Biscione visconteo: il simbolo di Milano

Il biscione, assieme alla Croce di San Giorgio e alla scrofa semilanuta, è uno dei simboli più noti e rappresentativi della città di Milano. Per diverso tempo lo stemma del Ducato di Milano coincise con quello della casata dei Visconti, l’antica e potente famiglia che governò il capoluogo lombardo durante il Medioevo e all’inizio del Rinascimento, dal 1277 al 1447.

La vipera mangia bragat 

Il biscione
Il biscione visconteo

Nelle raffigurazioni, il biscione visconteo è rappresentato come un lungo serpente azzurro ondeggiante intento ad ingoiare un fanciullo; la carnagione di quest’ultimo ha assunto colori differenti in base alle versioni proposte. 

Il noto simbolo araldico è legato ad alcune leggende e credenze popolari nate con lo scopo di proporci diversi dettagli e interpretazioni sull’origine e il perché di tale emblema raffigurante il biscione.

Il drago Tarantasio

La prima leggenda narra che nella metà del IV sec., situato nell’area compresa tra Brembate e Cremona, vi era un lago conosciuto da tutti col nome di Gerundo. Questo vasto lago ospitava una possente e spaventosa creatura: il drago Tarantasio. Si narra che il mostro divorasse i bambini e che col suo pesante e pestilenziale fiato avvelenasse l’aria causando la febbre gialla. La gente reclamava a gran voce un eroe, qualcuno che potesse liberarli da quella angosciante e temibile presenza.

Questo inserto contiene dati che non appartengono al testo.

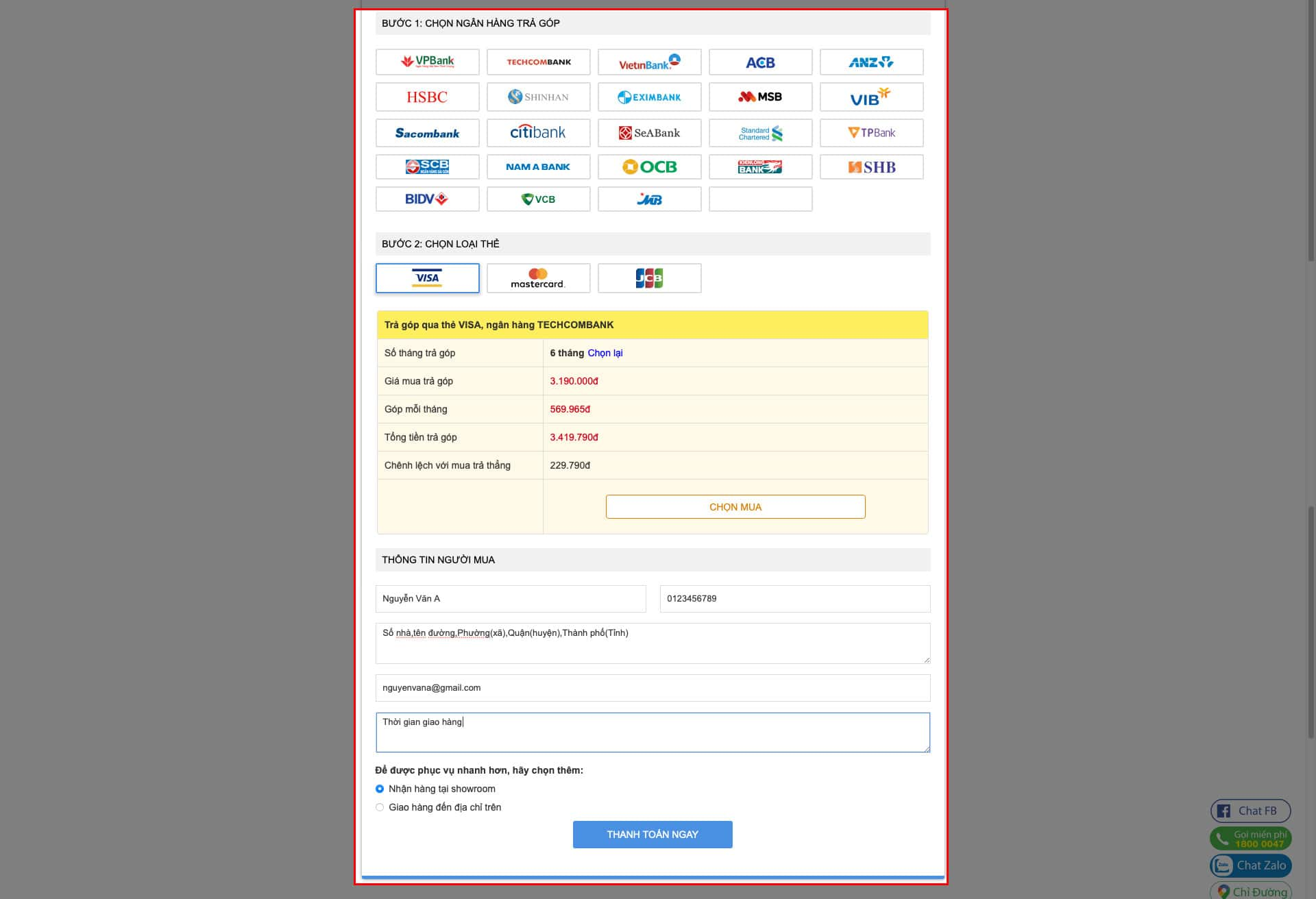Viewport: 1316px width, 899px height.
Task: Select Mastercard card type
Action: [x=538, y=278]
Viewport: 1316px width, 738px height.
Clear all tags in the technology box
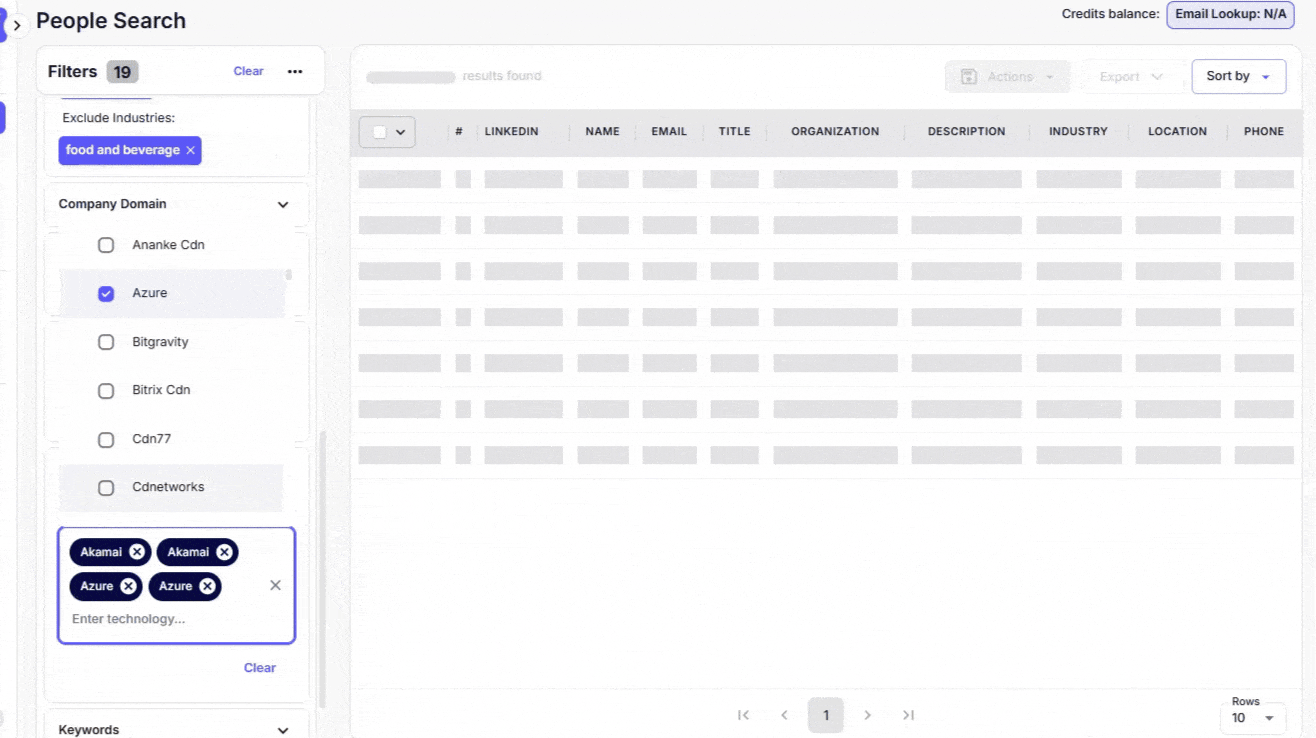click(x=275, y=585)

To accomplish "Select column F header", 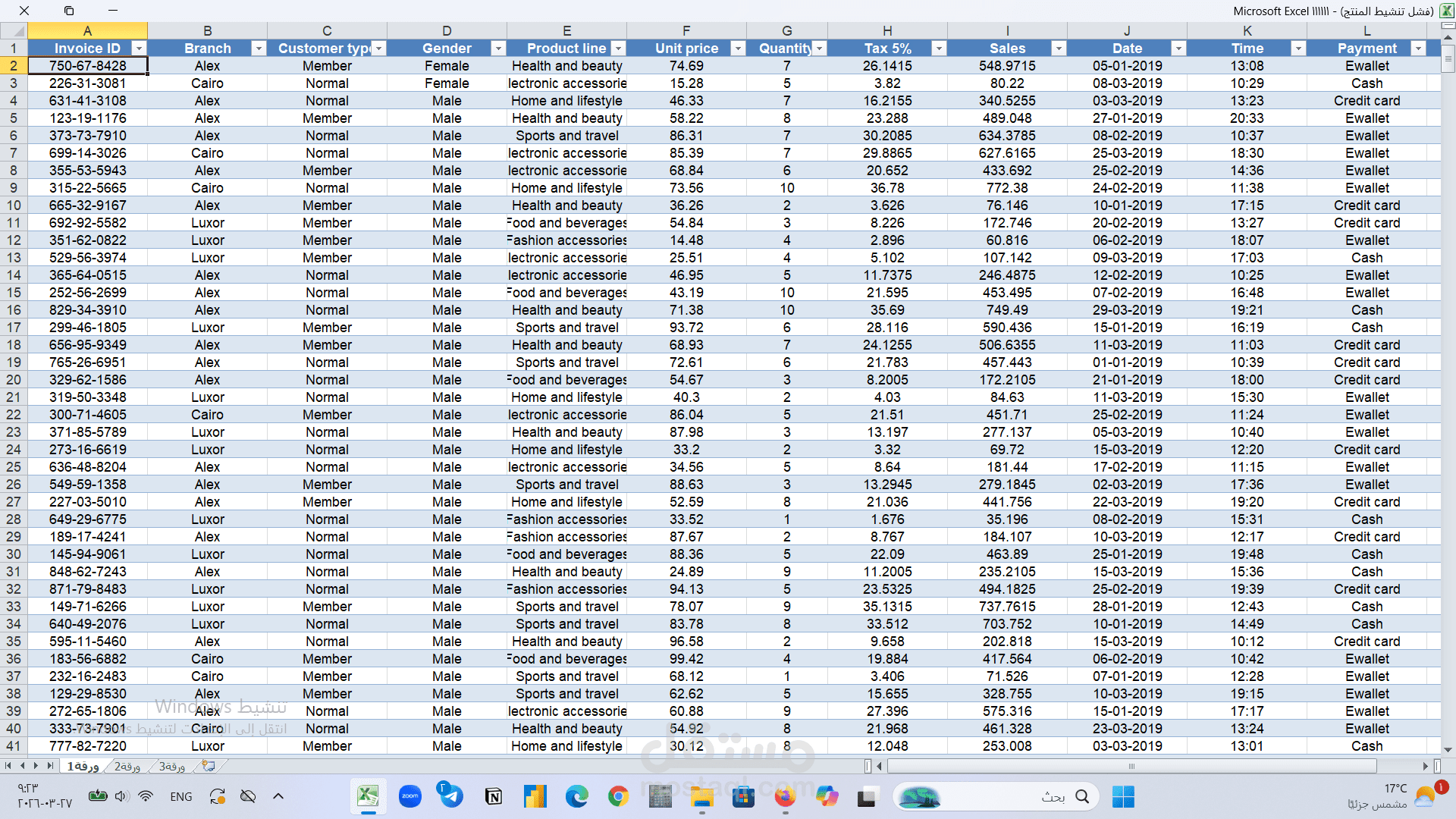I will 686,31.
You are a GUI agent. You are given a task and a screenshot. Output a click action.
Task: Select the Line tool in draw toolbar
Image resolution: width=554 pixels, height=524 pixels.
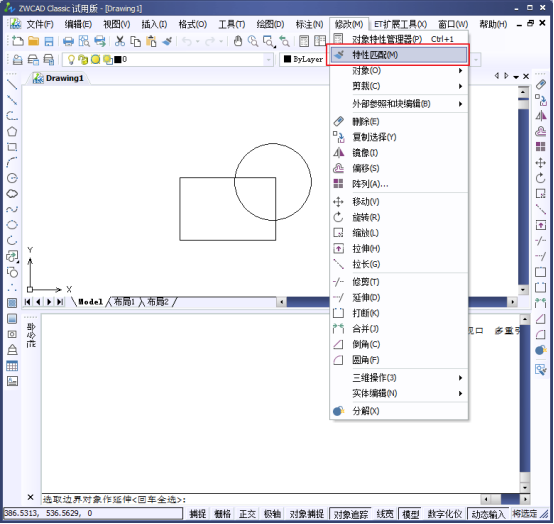(x=12, y=84)

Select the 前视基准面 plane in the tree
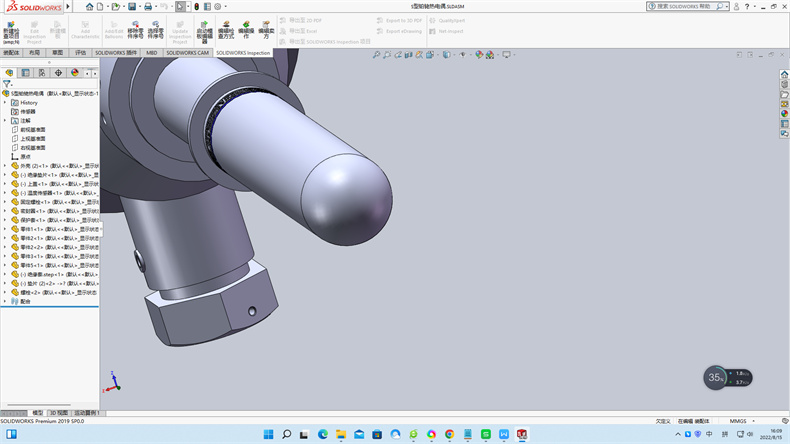[x=32, y=129]
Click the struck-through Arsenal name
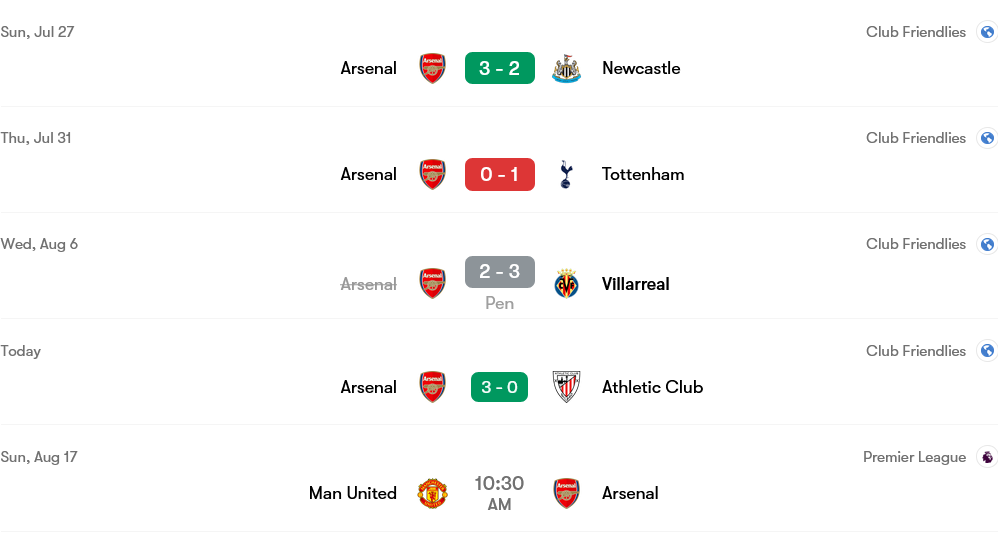 pyautogui.click(x=369, y=284)
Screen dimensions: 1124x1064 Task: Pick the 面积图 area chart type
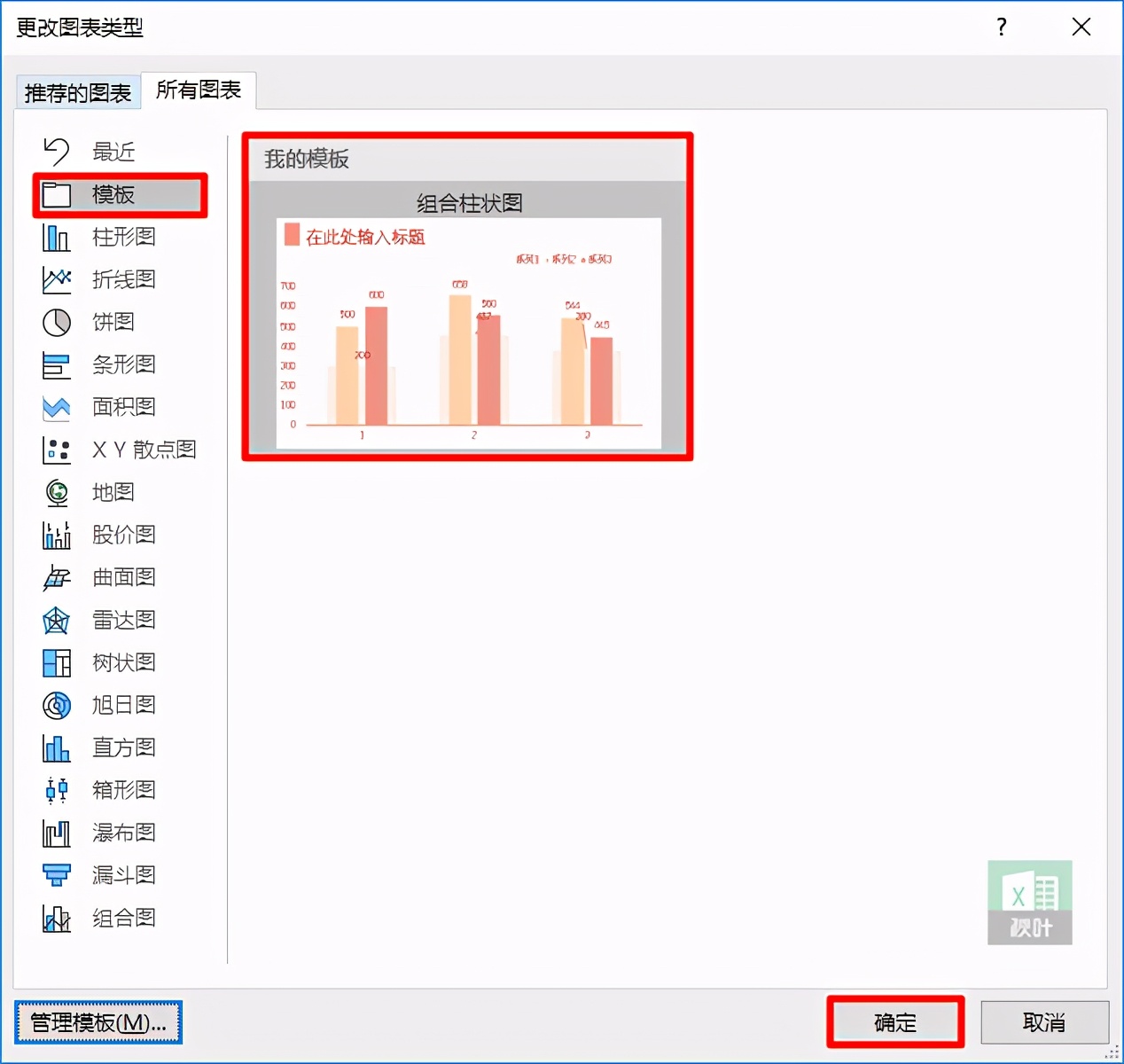point(123,407)
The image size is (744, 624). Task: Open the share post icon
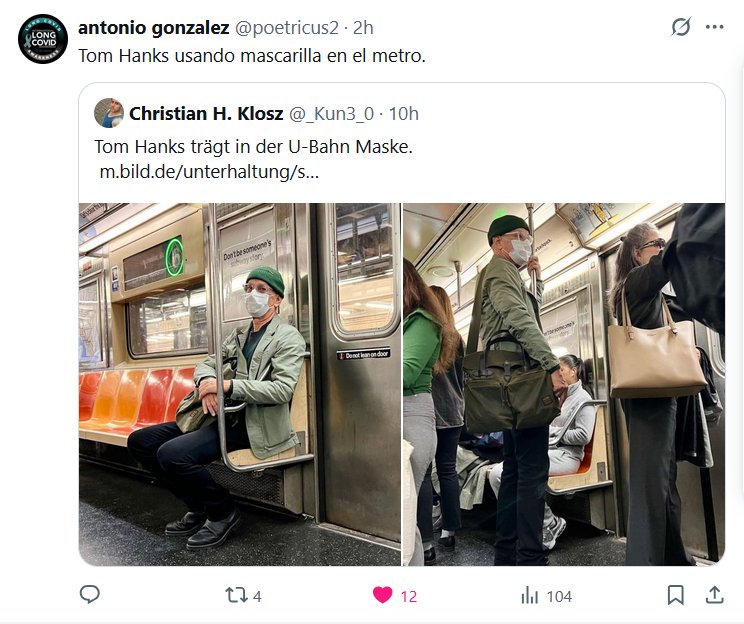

Numerosi furono i tentativi di uccisione da parte di cavalieri e guerrieri, ma tutti si rivelarono vani. La svolta decisiva ci fu quando giunse in città Uberto Visconti che con coraggio affrontò e sconfisse il drago Tarantasio prima che quest’ultimo potesse ingoiare un fanciullo che aveva già bloccato tra le sue fauci. Uberto volle immortale la disfatta della creatura facendo riprodurre sul proprio scudo il noto biscione.

Il biscione
Il drago Tarantasio

Azzone Visconti

Il biscione
Azzone Visconti

Vi è anche un’altra leggenda, questa volta legata alla figura di Azzone Visconti, nipote dell’arcivescovo Giovanni Visconti. Azzone era impegnato in una guerra contro Firenze e le truppe milanesi, in attesa di porre sotto assedio la città, decisero di accamparsi nella brughiera attorno a Pisa. Azzone, stanco per la lunga battaglia, si addormentò all’ombra di un albero. Mentre era intento a riposare, una vipera strisciò nell’elmo che aveva lasciato incustodito sul prato.

Al risveglio, Azzone indossò nuovamente il copricapo e la vipera, invece di morderlo, uscì da una fenditura, per poi andarsene silenziosamente tra i fili d’erba. Gli uomini di Azzone che videro tutta la scena rimasero pietrificati, ma il giovane Visconti mostrò solo freddezza e un’incredibile calma. Per non dimenticare l’episodio, però, decise di ricordare la vipera nello stemma della propria casata.

Tale racconto ha avuto come protagonista anche Desiderio, il re dei Longobardi. Ciò è dovuto al fatto che, molto probabilmente, in quel periodo storico, si cercava di accreditare Desiderio come antenato dei Visconti.

Un’antica tradizione longobarda

Si narra che il biscione derivi da un’antica tradizione longobarda. Difatti, usanza di quel popolo era portare il serpente in un sacchetto appeso al collo. Fu adottato dai Visconti per dimostrare continuità con i Longobardi.

La “bissa milanese” nella letteratura o il biscione visconteo

Il biscione visconteo viene definito da Dante come “la vipera che il milanese accampa” nel Canto VIII del Purgatorio della Divina Commedia, in cui il sommo poeta incontra Nino Visconti.

Inoltre, il poeta Giacomo Allegretti scrisse un carme proprio sulla nota “bissa milanese”.